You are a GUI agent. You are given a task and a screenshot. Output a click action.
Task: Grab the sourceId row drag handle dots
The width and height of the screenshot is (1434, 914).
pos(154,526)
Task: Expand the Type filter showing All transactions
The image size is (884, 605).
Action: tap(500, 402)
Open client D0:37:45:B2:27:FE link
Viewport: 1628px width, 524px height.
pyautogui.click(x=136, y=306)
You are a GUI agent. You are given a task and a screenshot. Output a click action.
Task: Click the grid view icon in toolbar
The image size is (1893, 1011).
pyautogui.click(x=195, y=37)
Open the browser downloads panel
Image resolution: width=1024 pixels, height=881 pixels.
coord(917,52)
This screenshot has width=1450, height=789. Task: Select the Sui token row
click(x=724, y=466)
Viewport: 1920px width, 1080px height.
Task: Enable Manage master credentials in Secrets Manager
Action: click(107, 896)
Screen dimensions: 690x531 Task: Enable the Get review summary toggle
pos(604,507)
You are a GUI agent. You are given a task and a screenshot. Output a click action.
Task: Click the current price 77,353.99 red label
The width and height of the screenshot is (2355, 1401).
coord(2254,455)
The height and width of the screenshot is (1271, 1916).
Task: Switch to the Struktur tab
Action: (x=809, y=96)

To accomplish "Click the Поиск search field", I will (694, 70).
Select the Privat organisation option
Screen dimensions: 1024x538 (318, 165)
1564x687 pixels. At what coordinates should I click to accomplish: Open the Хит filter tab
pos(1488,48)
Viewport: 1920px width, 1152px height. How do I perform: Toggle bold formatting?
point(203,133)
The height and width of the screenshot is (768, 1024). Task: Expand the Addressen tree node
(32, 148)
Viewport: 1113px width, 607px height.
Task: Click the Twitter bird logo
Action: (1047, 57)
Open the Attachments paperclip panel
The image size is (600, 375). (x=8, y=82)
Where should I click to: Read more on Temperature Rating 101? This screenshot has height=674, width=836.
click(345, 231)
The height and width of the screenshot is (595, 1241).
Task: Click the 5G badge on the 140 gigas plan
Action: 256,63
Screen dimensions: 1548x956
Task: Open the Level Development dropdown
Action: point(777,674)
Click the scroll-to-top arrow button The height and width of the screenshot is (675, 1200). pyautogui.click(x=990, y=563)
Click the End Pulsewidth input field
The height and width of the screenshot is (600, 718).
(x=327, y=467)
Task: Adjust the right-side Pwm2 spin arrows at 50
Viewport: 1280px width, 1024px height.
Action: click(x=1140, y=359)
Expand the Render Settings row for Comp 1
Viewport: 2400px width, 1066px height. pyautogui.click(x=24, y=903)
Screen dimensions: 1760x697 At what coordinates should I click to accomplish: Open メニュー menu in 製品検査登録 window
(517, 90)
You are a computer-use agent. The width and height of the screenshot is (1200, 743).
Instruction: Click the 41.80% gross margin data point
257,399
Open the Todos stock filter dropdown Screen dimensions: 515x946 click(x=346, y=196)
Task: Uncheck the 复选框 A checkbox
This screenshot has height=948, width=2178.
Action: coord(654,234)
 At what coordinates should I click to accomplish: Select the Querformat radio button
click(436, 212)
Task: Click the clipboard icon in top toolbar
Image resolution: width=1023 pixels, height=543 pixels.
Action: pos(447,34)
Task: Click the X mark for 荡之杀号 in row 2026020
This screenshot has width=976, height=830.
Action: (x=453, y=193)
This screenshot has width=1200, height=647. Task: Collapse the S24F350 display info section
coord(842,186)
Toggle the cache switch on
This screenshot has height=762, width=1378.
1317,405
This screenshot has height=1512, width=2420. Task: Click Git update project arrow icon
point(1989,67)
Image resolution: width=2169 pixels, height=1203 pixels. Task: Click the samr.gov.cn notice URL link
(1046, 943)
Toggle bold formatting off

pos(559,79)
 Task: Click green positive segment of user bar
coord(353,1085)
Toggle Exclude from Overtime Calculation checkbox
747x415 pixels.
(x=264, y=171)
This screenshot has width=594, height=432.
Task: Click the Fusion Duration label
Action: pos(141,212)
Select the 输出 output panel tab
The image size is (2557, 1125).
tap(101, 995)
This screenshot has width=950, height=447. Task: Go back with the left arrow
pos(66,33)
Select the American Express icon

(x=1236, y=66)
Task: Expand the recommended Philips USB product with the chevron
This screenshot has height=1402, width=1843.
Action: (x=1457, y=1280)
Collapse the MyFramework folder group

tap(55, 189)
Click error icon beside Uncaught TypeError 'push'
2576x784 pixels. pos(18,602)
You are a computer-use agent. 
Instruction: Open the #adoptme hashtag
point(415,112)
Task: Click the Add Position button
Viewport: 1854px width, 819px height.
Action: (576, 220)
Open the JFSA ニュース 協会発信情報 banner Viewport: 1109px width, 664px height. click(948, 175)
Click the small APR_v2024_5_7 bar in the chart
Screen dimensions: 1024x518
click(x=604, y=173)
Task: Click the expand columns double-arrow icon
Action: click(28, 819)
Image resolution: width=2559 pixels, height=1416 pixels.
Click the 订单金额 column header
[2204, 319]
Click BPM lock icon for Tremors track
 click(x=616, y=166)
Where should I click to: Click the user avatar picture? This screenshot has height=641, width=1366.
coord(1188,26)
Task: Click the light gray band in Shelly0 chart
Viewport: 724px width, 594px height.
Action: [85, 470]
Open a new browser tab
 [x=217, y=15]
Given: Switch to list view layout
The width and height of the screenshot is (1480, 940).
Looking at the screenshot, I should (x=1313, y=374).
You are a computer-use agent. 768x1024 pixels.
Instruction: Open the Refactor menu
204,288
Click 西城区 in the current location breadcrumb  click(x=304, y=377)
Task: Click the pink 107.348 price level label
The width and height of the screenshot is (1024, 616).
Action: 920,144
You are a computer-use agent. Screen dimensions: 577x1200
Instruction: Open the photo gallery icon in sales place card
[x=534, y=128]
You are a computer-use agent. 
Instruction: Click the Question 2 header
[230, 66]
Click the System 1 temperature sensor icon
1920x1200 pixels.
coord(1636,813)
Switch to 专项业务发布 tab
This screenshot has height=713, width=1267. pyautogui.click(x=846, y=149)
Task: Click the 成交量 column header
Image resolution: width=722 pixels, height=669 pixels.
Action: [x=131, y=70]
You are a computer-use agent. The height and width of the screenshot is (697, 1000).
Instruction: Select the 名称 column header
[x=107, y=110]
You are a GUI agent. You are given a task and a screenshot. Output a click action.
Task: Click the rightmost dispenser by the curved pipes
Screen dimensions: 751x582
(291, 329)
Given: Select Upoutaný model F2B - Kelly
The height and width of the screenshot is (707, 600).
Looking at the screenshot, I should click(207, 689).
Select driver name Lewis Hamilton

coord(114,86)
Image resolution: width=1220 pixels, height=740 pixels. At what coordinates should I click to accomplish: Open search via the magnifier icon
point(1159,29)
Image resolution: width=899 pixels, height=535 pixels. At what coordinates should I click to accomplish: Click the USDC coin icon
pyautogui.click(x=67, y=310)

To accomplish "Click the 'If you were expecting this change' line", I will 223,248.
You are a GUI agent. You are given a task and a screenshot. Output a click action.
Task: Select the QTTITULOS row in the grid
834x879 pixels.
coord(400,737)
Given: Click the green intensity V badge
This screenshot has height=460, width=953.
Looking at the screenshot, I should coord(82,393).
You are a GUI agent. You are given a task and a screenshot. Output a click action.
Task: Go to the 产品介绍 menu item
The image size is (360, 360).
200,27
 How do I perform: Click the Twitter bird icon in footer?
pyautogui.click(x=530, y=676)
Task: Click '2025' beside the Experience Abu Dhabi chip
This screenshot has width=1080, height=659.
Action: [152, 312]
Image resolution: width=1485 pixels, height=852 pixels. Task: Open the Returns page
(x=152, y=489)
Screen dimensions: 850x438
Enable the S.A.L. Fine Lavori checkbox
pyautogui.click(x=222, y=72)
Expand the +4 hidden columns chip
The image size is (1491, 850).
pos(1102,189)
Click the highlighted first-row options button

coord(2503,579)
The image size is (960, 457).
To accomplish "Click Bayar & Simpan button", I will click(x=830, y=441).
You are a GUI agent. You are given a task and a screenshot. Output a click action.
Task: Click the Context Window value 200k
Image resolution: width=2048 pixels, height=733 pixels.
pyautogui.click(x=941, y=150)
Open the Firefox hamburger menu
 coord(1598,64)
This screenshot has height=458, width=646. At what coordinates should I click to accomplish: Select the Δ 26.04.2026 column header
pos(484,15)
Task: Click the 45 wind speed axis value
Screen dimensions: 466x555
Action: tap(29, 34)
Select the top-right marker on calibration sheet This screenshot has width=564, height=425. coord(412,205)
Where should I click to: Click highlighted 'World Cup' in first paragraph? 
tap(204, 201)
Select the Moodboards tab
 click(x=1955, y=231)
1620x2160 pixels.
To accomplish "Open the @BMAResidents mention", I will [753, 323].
++++++++++++++++++++
WHAT IS ASKED: Please give the material again, starting with the line containing "Toggle Exclude from" and going on through the line containing "tap(101, 995)", with "checkbox" changed to "switch" and everything else left as it is.

COMPLETE RESPONSE:
Toggle Exclude from Overtime Calculation switch
747x415 pixels.
(x=264, y=171)
This screenshot has width=594, height=432.
Task: Click the Fusion Duration label
Action: pos(141,212)
Select the 输出 output panel tab
The image size is (2557, 1125).
tap(101, 995)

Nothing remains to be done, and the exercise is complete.